### [RECORDS FOR THIS TASK]
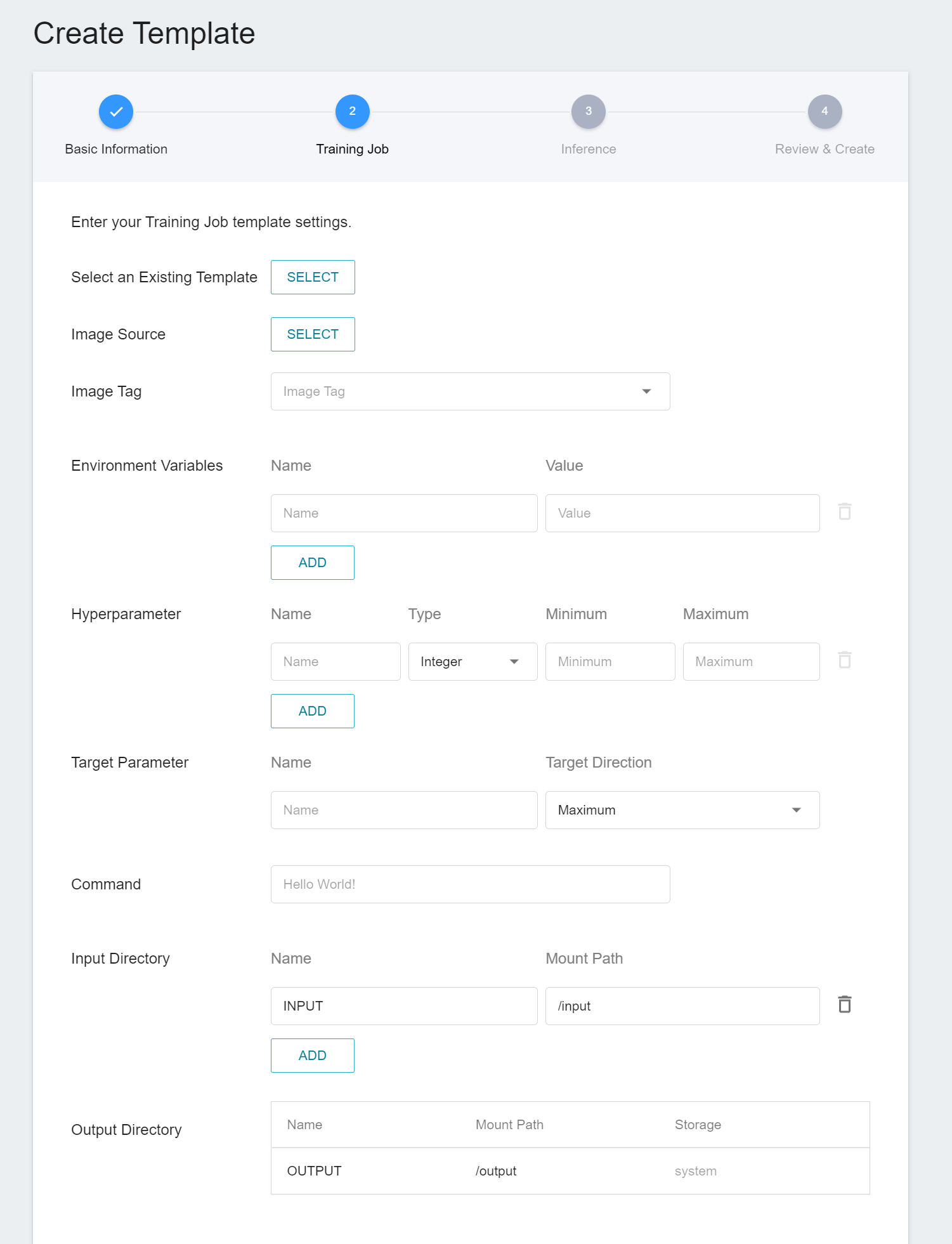This screenshot has height=1244, width=952.
Task: Click the /input mount path field
Action: pyautogui.click(x=682, y=1006)
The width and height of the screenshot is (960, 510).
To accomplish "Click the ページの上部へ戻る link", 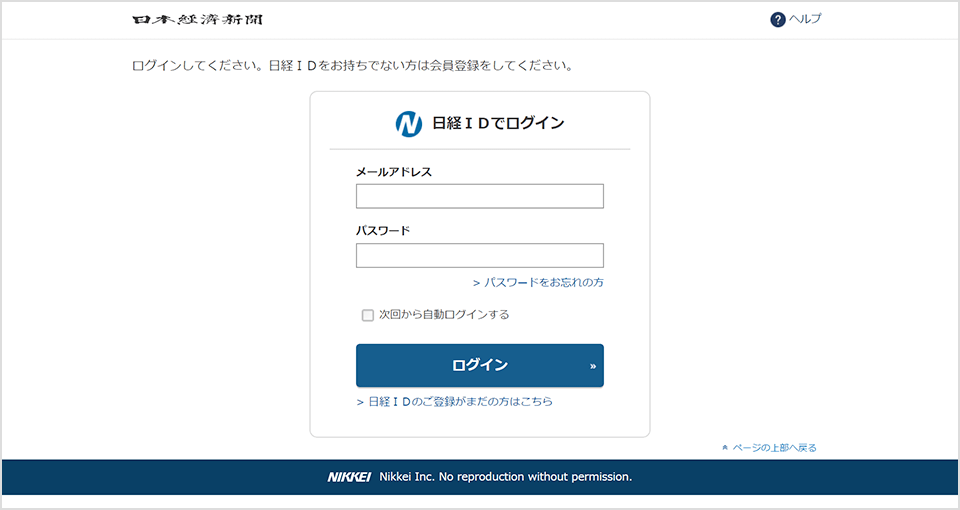I will point(774,448).
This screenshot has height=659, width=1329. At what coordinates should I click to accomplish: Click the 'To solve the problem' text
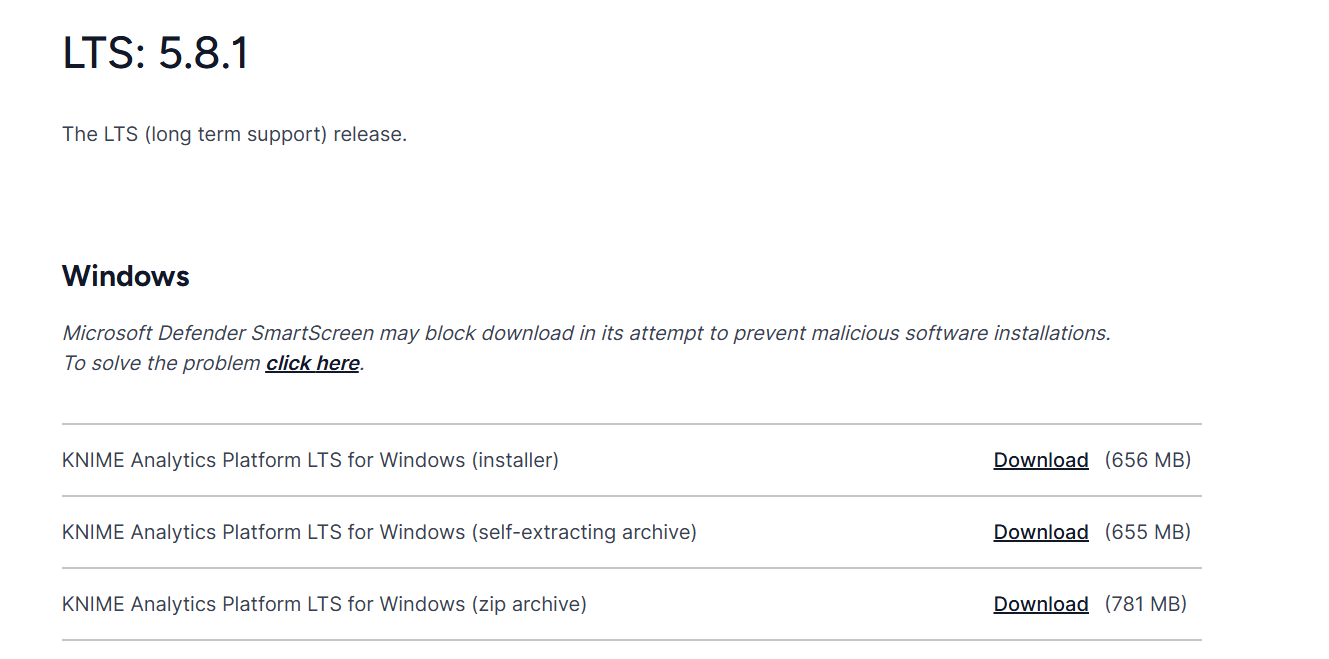(x=161, y=363)
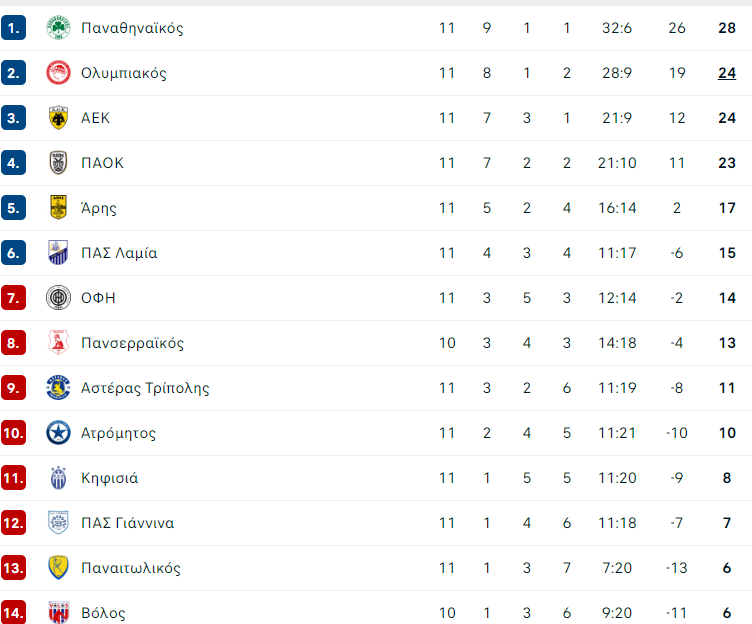Click the Άρης yellow team crest
This screenshot has height=624, width=752.
tap(59, 208)
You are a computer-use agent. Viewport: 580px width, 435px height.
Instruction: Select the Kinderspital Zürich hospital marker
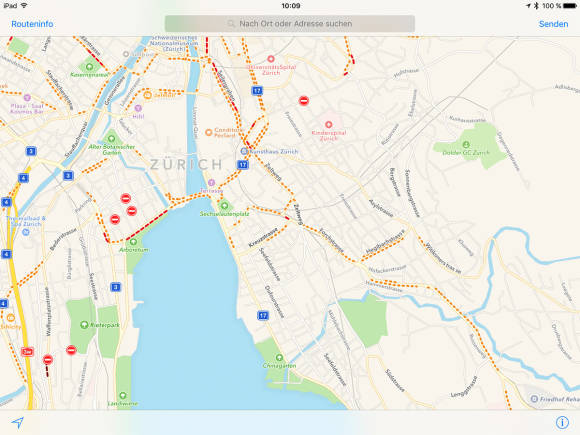pos(328,124)
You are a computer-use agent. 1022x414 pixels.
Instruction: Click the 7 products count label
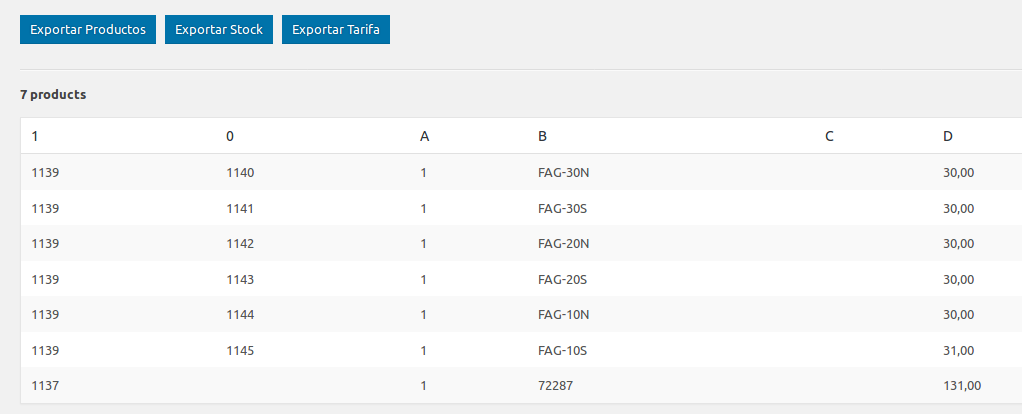(x=53, y=95)
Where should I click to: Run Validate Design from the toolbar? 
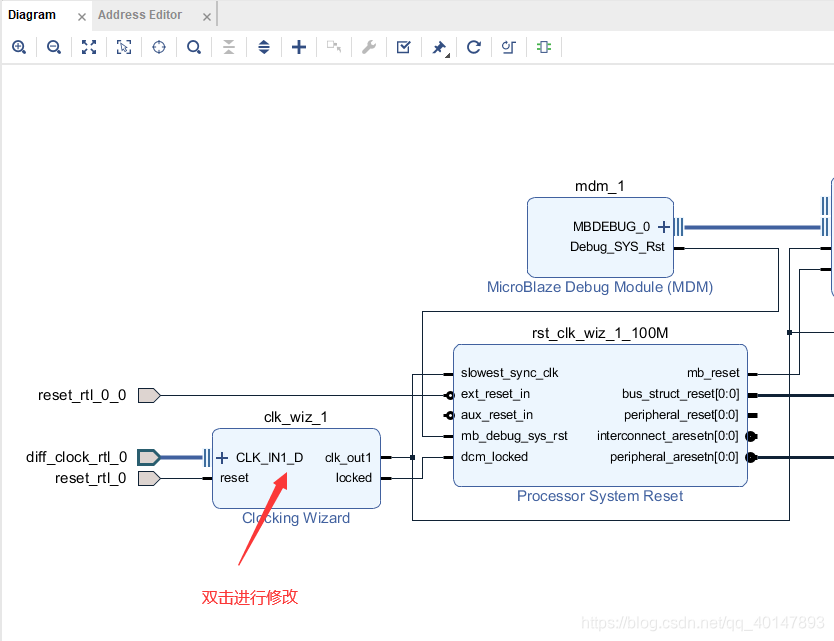point(403,47)
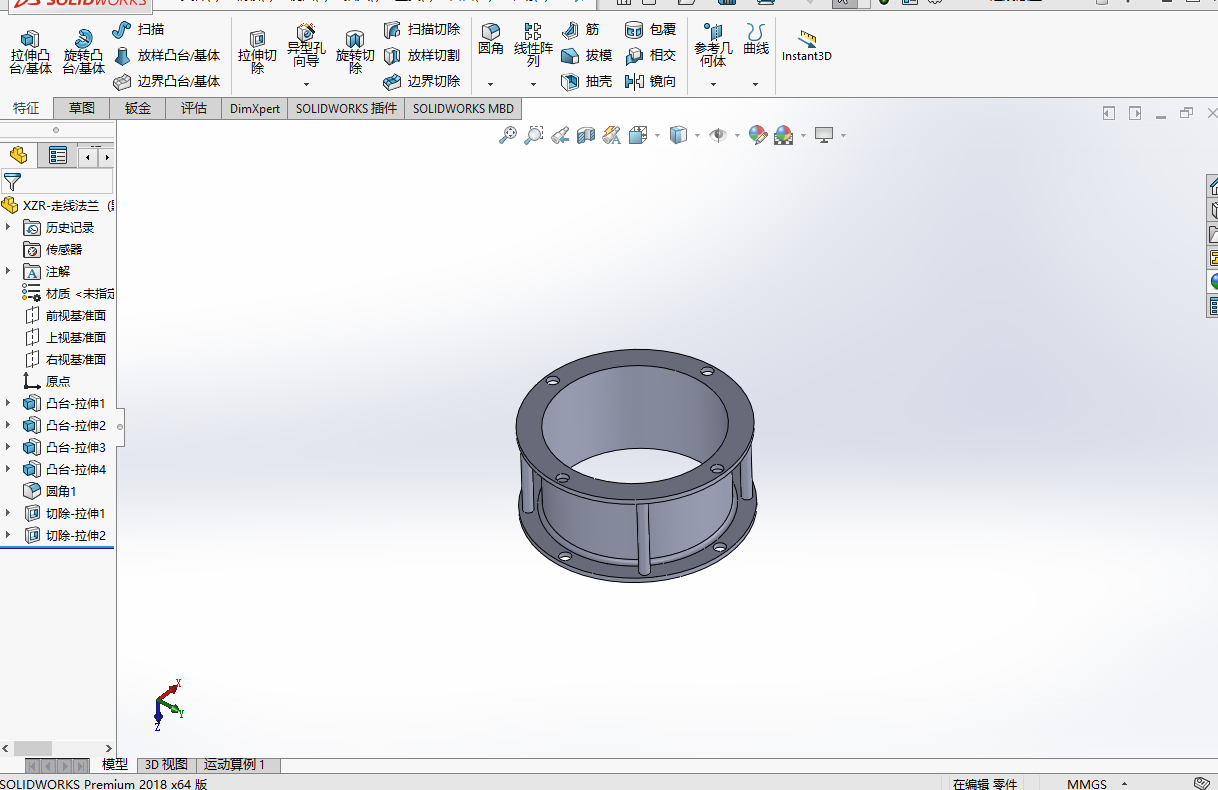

### [WORK INSTRUCTIONS]
Write out, with no pictures, only the lines from the line containing "This screenshot has height=659, width=1329." through the last line of the listing above, exactly and with both ends included.

### [ANSWER AREA]
This screenshot has height=659, width=1329. At what coordinates should I click to accomplish: Click the 'To solve the problem' text
(x=161, y=363)
Click the Άρης yellow team crest
This screenshot has height=624, width=752.
tap(59, 208)
You are a computer-use agent. Viewport: 580px width, 435px height.
Instruction: Select the Kinderspital Zürich hospital marker
pos(328,124)
You are a computer-use agent. 1022x414 pixels.
Instruction: Click the 7 products count label
(x=53, y=95)
Where should I click to: Run Validate Design from the toolbar? 
point(403,47)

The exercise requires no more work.